Recast the rows as a Markdown table, starting at the line containing "You are a computer-use" and ending at the last line of the rows. Use the columns Line and Text, skip blank lines, and leave the pictures out.

======== SUPPLIED INFORMATION ========

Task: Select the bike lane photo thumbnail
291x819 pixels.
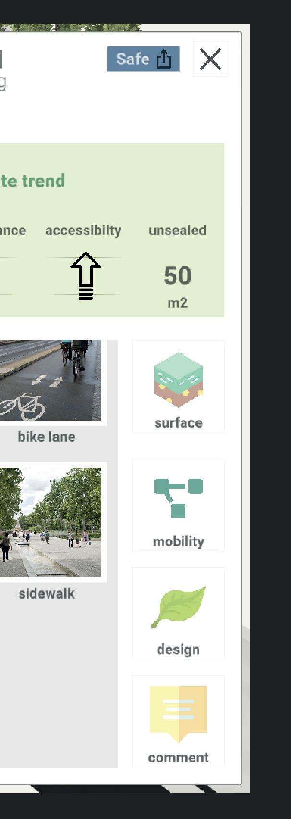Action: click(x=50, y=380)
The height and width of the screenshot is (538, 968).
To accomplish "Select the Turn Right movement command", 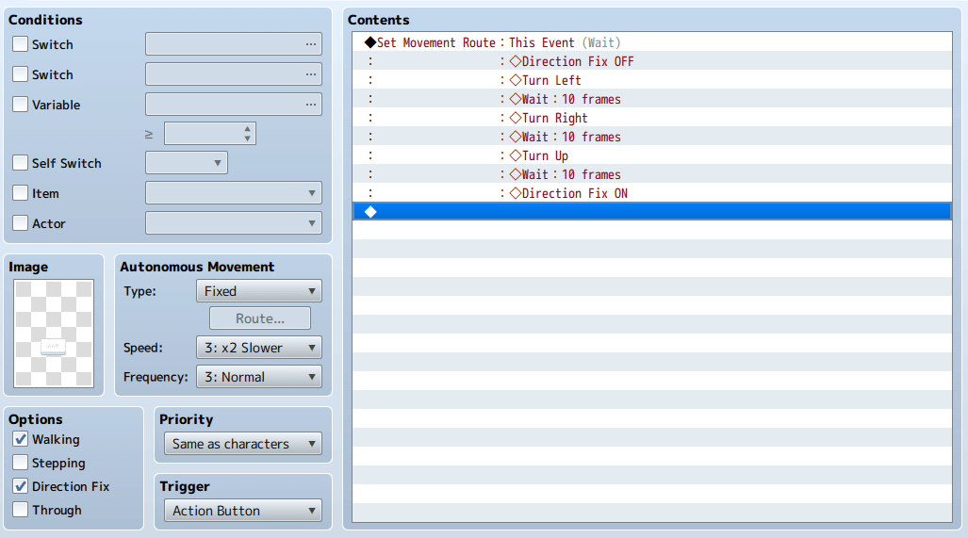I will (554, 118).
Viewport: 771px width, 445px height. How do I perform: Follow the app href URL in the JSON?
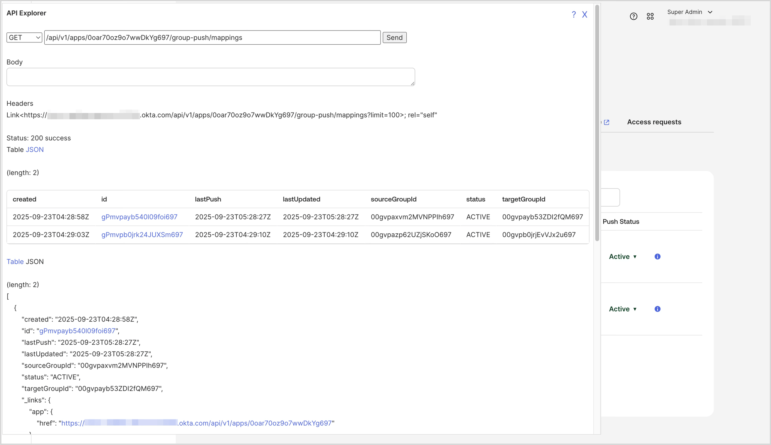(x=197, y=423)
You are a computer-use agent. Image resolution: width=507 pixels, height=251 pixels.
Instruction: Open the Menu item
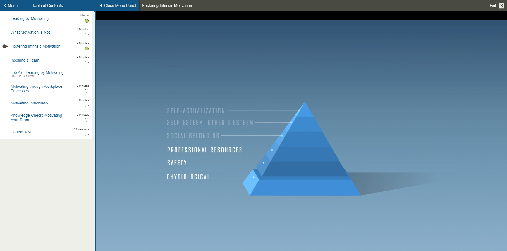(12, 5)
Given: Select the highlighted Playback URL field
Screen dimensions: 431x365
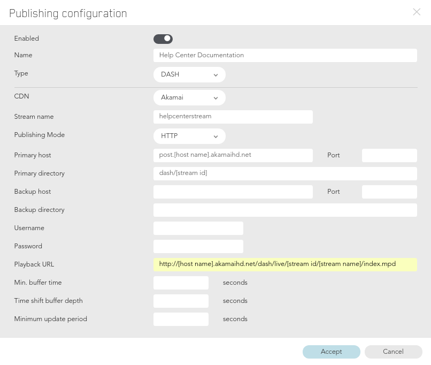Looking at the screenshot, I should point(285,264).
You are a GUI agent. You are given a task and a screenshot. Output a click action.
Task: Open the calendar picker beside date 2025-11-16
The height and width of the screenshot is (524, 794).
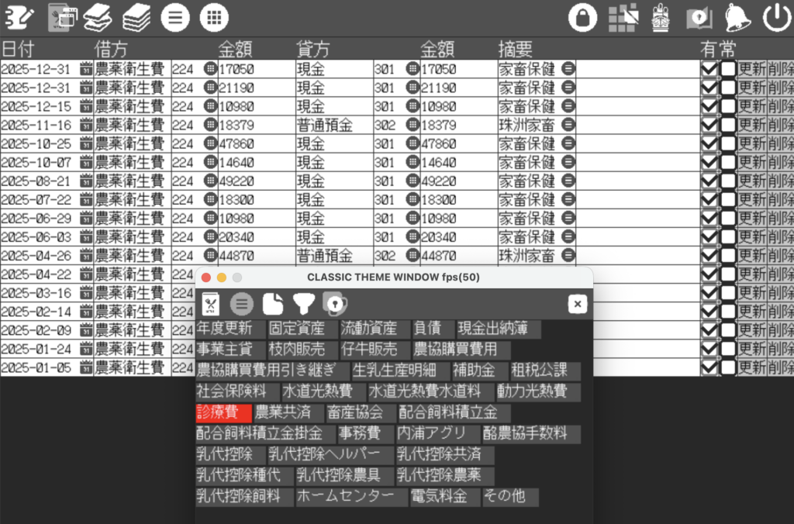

========

■ **REPLY**
| Line | Text |
|---|---|
| 1 | You are a computer-use agent. Image resolution: width=507 pixels, height=251 pixels. |
| 2 | Instruction: Open the Menu item |
| 3 | (12, 5) |
| 4 | Given: Select the highlighted Playback URL field |
| 5 | Screen dimensions: 431x365 |
| 6 | Looking at the screenshot, I should point(285,264). |
| 7 | You are a GUI agent. You are given a task and a screenshot. Output a click action. |
| 8 | Task: Open the calendar picker beside date 2025-11-16 |
| 9 | The height and width of the screenshot is (524, 794). |